§ **Problèmes à résoudre**:
a – Répondez à ces questions sur le texte consacré au jeu des enfants :
(i) Dans quel lieu se sont déroulées les deux scènes décrites ?
(ii) Combien d'enfants jouent à la passe à dix, et quel est leur âge ?
(iii) Quel temps verbal est employé pour décrire les exemples ?
b – Prolongez le texte sur le jeu des enfants à partir de sa dernière phrase.

§ **Texte source**:
——
Comment gâcher les jeux des enfants : surveillez-les, faites-leur des compliments et intervenez.
Comment apprécier et ne pas gâcher le plaisir du jeu des enfants.
Publié le 14 janvier 2009 par Peter Gray dans Freedom to Learn (la liberté d’apprendre)
Allongé sur le dos à observer les alentours, un grand nombre de merveilles de la nature attirent mon attention : les feuilles jaunes et orangées qui scintillent dans le soleil d’automne, les colverts qui atterrissent doucement sur l‘eau calme à la nuit tombée, les nuages poussés par le vent… Cependant, de toutes les scènes de nature que j’ai pu apprécier et observer, aucune n’a jamais autant capté mon attention que des enfants en train de jouer entre eux, sans adulte pour les guider ou les interrompre. Intervenir dans le jeu des enfants, pour moi, serait comme tirer sur les canards atterrissant sur l’eau. Comment apprécier et ne pas gâcher le plaisir du jeu des enfants.
Mes mots sont bien pauvres comparés aux scènes que je souhaite vous conter, mais laissez-moi vous convaincre à l’aide de deux exemples qui m’ont ému plus qu’aucun poème. Ils n’ont rien de particulier ; ils sont même tout à fait communs. Cependant, pour moi, ce qui les rend extraordinaires, c’est que j’ai pris le temps de les observer, de les apprécier et de les regarder comme certaines personnes écoutent des concerts ou admirent de belles peintures. Je me réfère à ces deux anecdotes, en partie dans le but de vous communiquer leur beauté, mais également pour montrer comment les adultes peuvent gâcher le jeu des enfants s’ils les surveillent, leur font des compliments ou interviennent de quelque façon que ce soit.
Ces deux scènes ont eu lieu dans l’église de ma paroisse. Afin de vous les présenter et d’en peindre un portrait verbal, j’utiliserai le présent dans la description de ces exemples.
Exemple 1 : une partie de passe à dix
L’office du dimanche vient de se terminer. C’est l’heure du café pour les adultes et je m’ennuie. Je décide donc de monter les escaliers pour me rendre dans la grande pièce ouverte où les enfants jouent parfois en attendant que leurs parents finissent leur moment de vie sociale. Quatorze enfants, des garçons et des filles âgés de 3 à 12 ans, sont en train de jouer à la passe à dix avec un gros ballon faisant environ le double du diamètre d’un ballon de basket. Quatorze corps humains de tailles très différentes se déplacent rapidement, chacun suivant un parcours aléatoire, chacun sur son espace propre et avec ses talents propres. Cependant, Dieu sait comment, ces quatorze enfants se confondent en un seul et unique organisme vivant, sous l’impulsion du/mûs par le ballon vert clair.
——
§ **Données de texte et de pointage d'éléments**:
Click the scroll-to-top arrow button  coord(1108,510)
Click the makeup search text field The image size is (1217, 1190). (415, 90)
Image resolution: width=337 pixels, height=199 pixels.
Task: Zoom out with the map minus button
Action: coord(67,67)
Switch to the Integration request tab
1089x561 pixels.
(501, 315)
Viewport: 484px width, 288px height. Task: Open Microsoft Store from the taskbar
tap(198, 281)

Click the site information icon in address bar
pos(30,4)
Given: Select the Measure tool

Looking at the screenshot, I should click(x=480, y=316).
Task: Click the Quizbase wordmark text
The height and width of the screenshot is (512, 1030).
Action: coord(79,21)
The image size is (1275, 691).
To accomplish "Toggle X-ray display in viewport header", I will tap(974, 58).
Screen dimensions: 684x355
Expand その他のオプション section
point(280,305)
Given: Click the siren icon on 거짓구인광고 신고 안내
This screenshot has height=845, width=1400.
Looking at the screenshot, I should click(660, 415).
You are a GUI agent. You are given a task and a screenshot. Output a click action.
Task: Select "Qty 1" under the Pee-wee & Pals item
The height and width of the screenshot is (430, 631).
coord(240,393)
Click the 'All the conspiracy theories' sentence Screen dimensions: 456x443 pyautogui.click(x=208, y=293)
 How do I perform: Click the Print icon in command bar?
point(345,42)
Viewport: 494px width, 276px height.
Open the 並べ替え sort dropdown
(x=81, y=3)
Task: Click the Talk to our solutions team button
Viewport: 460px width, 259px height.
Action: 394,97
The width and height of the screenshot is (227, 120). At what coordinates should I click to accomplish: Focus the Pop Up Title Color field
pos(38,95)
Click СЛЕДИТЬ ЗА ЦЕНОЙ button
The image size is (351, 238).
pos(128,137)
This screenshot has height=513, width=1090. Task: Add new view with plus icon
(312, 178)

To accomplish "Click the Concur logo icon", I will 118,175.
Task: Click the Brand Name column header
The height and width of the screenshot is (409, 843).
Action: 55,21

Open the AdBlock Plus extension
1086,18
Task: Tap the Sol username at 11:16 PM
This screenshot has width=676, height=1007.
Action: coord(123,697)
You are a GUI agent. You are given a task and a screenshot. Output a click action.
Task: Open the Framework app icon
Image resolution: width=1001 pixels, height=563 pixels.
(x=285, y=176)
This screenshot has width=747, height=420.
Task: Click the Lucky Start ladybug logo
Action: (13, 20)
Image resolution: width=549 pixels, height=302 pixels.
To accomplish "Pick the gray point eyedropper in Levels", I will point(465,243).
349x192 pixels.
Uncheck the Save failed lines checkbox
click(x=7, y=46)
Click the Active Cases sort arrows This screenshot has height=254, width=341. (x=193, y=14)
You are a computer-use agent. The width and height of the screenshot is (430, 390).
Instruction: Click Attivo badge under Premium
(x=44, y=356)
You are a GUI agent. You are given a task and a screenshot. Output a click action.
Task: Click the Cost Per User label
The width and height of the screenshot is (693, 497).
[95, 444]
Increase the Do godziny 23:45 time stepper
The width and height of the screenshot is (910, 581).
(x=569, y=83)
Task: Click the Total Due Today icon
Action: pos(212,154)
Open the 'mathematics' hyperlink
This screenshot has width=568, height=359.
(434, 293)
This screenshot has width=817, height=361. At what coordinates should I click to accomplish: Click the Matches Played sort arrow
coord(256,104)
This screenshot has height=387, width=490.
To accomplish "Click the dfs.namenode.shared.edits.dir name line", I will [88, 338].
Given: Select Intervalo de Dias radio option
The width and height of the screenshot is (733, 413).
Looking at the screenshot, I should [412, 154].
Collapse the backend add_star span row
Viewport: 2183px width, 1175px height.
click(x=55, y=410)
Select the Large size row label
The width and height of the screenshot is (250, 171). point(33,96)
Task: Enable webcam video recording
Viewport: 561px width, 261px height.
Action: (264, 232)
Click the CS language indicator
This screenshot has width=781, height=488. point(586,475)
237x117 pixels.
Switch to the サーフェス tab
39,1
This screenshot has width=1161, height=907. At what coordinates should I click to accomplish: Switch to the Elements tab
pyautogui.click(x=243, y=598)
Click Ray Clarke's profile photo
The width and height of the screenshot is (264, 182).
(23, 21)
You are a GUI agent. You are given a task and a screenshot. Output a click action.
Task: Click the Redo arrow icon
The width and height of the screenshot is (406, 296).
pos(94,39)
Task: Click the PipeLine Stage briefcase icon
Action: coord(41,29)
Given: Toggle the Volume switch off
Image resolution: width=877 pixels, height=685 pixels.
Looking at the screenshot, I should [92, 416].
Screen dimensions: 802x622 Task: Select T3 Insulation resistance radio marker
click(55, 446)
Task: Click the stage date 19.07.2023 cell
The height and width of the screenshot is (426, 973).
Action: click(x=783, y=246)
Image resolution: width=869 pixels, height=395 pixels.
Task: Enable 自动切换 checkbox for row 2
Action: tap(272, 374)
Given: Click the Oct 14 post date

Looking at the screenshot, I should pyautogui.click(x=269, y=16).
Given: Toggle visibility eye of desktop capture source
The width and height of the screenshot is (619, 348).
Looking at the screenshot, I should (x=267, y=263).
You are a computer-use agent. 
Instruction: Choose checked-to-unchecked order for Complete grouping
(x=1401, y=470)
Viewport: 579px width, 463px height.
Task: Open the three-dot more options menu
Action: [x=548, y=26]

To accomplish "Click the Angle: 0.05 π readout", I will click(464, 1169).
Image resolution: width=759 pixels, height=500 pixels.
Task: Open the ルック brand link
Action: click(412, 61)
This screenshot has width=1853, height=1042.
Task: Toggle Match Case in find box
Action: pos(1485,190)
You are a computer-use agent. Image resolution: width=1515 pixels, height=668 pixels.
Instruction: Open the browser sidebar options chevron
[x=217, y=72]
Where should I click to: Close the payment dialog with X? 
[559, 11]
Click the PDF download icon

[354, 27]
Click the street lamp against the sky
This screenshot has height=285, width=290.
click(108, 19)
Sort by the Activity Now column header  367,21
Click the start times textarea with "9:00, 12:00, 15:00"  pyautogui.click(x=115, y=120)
——
§ **Ensemble des réponses**:
a –
(i) Dans l'église de la paroisse de l'auteur.
(ii) Quatorze enfants, âgés de 3 à 12 ans.
(iii) Le présent.

b –
J’ai l’impression de regarder une magnifique chorégraphie, mais sans chorégraphe. Personne ne domine, personne n’est mis de côté, personne ne se cogne, personne ne se plaint ; tous les cris sont des cris de joie. Tout enfant qui désire prendre la balle la reçoit à un moment ou un autre. Les joueurs les plus âgés dribblent avec le ballon pendant qu’ils courent et défient les autres de le dérober ; les plus jeunes courent simplement avec le ballon dans les mains puis le passent à un coéquipier impatient, qui reçoit le ballon les bras tendus.
L’enfant de 3 ans court joyeusement en dessinant des cercles. Il agite de temps en temps ses bras en tous sens et ne montre aucun intérêt pour le ballon ; il est juste heureux d’être là, à courir avec ces enfants incroyables, plus âgés que lui. Malgré les différences d’âge, de taille et d’aptitude dans le jeu de ballon, tous les joueurs sont égaux : ils sont tous importants et méritent tous de voir leurs besoins satisfaits. Le jeu se poursuit ainsi durant les vingt minutes pendant lesquelles je les observe. Pendant ce temps d’observation, j’apprends des choses sur le mouvement, le rythme, la coordination, et je découvre un désintéressement personnel dans lequel la joie vient de l’anticipation et de la satisfaction des besoins et des désirs des autres. Je vois la démocratie à l’état pur, la démocratie en action.
Ces enfants et moi sommes chanceux qu’aucun autre adulte ne fasse attention à nous et que ma présence passe inaperçue. J’ai souvent vu des jeux similaires gâchés par l’intervention des adultes : par souci de sécurité, parce qu’ils croyaient qu’un des enfants était traité de manière injuste ou bien encore parce qu’ils pensaient savoir mieux que les enfants comment rendre le jeu amusant. Des adultes prévenants peuvent gâcher un jeu même s’ils n’interviennent pas directement. En effet, les enfants les perçoivent comme de potentiels contrôleurs de la sécurité, des médiateurs de conflits ou comme un public réceptif à leurs plaintes. Cela peut inciter les enfants à agir dangereusement, à se chamailler ou à geindre. Le jeu requiert de la maîtrise de soi et la présence trop évidente des adultes peut amener les enfants à renoncer à se contrôler.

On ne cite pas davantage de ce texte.